Brian has clearly never understood the founding principles of Wikiversity, the progressive education model that it embodies.
He could still contribute, he's welcome, but it's likely he won't. Except maybe to pop in and help prevent solutions from finding consensus.
As for the rest of us, here is the challenge: how do we run a wiki given that humans are as we are? WV is a place where we may learn by doing. It is a place where we may study, in addition to many other subjects, wiki process. On reviewing BDuke's WV history, one of his few comments was to advise against that. It might be disruptive.
That fear of disruption is characteristic of the mind set that opposes progressive education.
Sent from my iPhone
On Dec 23, 2013, at 11:43 PM, Brian Salter-Duke b_duke@bigpond.net.au wrote:
The problem here is exactly as it was on wikiversity in 2010. Each of you says that you are fine and it is the other fellow who is to blame. The reality is that both of you are disruptive and put people off from contributing.

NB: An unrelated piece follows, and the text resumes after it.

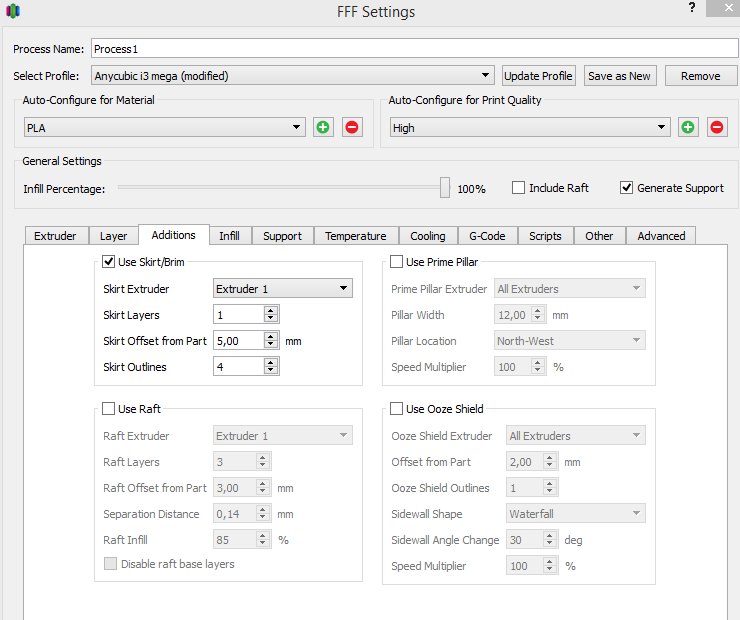Screen dimensions: 740x620
Task: Open the Select Profile dropdown
Action: tap(485, 76)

Yes, I am a quantum chemist and it still keeps me busy in my old age after retiring more than 10 years ago. No, I am not going to take an interest in the cold fusion resource, because cold fusion should have no place on wikiversity as it is pure and simple bollocks.
Bduke.
On Mon, Dec 23, 2013 at 07:08:43PM -0800, Abd ulRahman Lomax wrote: I comment on matters that come to my attention where I consider that the comments may be beneficial to at least one other person. The rest of the universe is free to ignore my comments, unless they are on order of "Heads up! A piano is falling here."
From Bduke's comment, I was moved to look at his Wikiversity contributions.

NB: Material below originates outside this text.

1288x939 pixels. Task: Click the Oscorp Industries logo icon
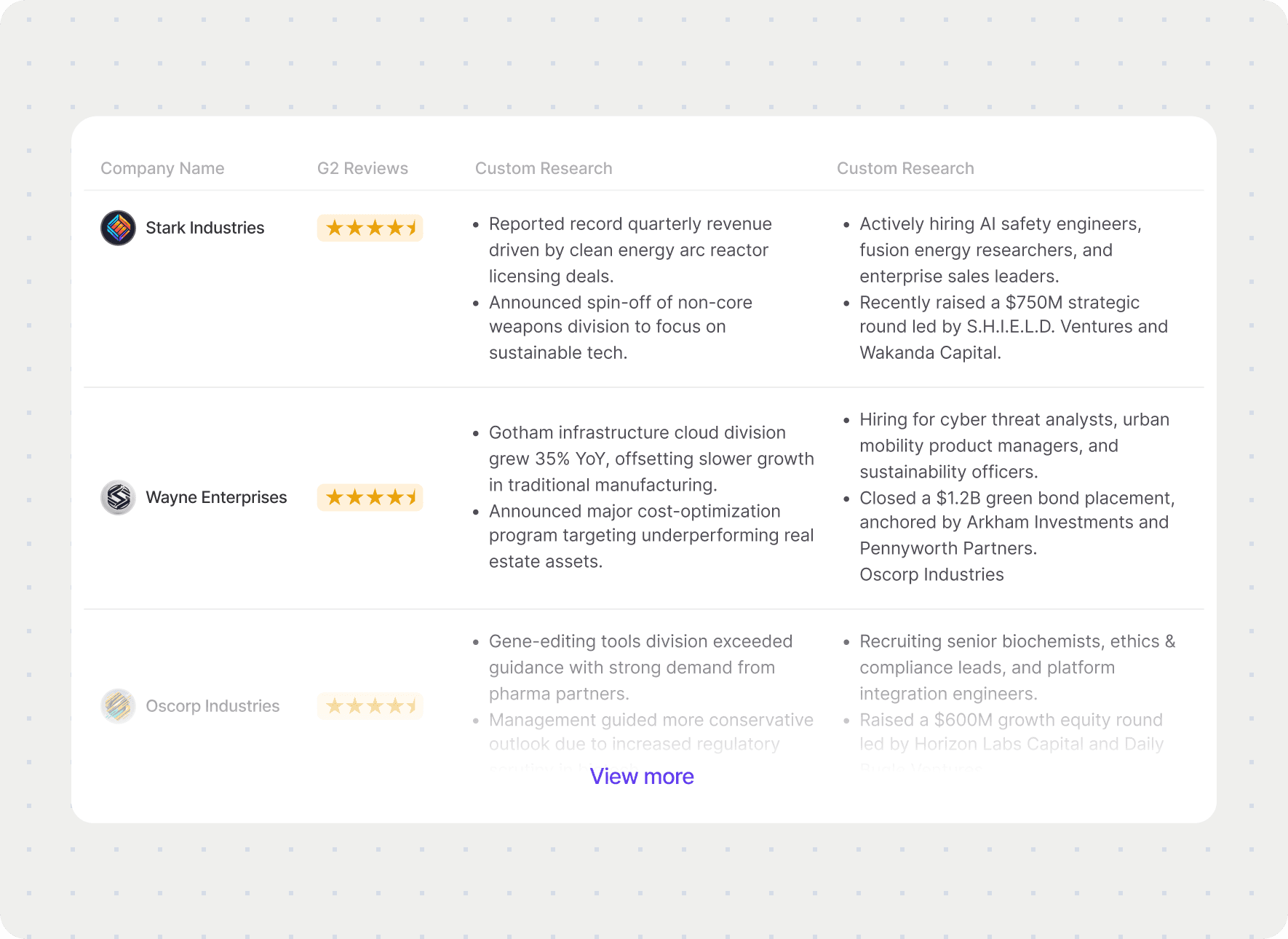coord(118,706)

https://en.wikiversity.org/wiki/Special:Contributions/Bduke
He started contributing sporadically to Wikiversity in 2006; but he became a rare contributor to content since around February 2008. He made a few comments in April 2010, and then again went on formal wikibreak. While he did not necessarily agree with what was being done then, a Resource had been started on treatment of newbies on Wikipedia, his fears of disruption over that did not materialize.

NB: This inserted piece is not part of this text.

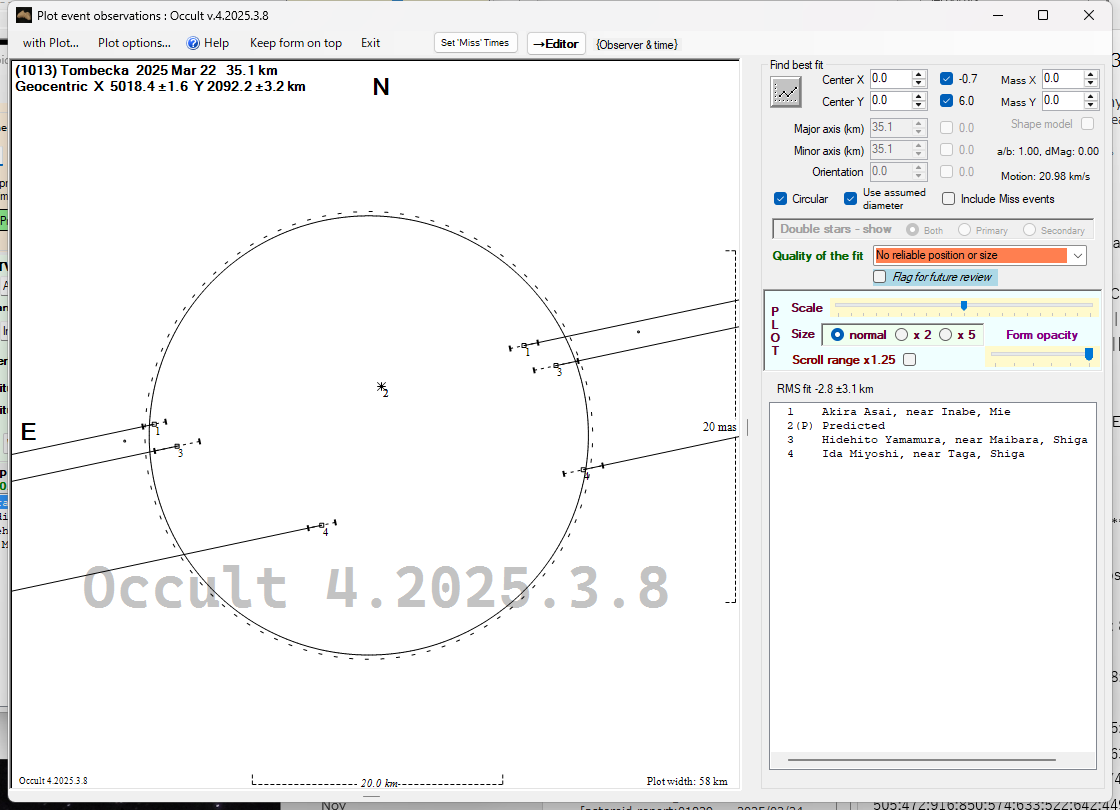1120x810 pixels.
Task: Open the Plot options... menu
Action: click(134, 43)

January 28. 2011, having only one edit the previous August, since the end of April, 2010, he commented quite similarly to how he commented here, the edit summary was "Please just STOP!" He proceeded to support desysopping me. While he equally condemned Ottava, his action was actually supporting Ottava's obvious long term goal: revenge.
The reason I've written this today is that I found a discussion with him where I laid out what I saw as a major long term wiki and social media problem. I've seen it since the 1980s, and BDuke is demonstrating it. Rather than repeat all that, I'll just present some links. What I'd seen many years ago was that when two users appear to be involved in a flame war, the community will knee-jerk blame both.
If all one user is doing is describing the situation neutrally, it happens quite the same, people will ''assume'' that the descriptions are biased, and few people will look at the evidence.
This is not much of a problem on Wikiversity any more, fingers crossed. It remains a huge problem on Wikipedia. Thekohser made a similar point with BDuke as I am making now.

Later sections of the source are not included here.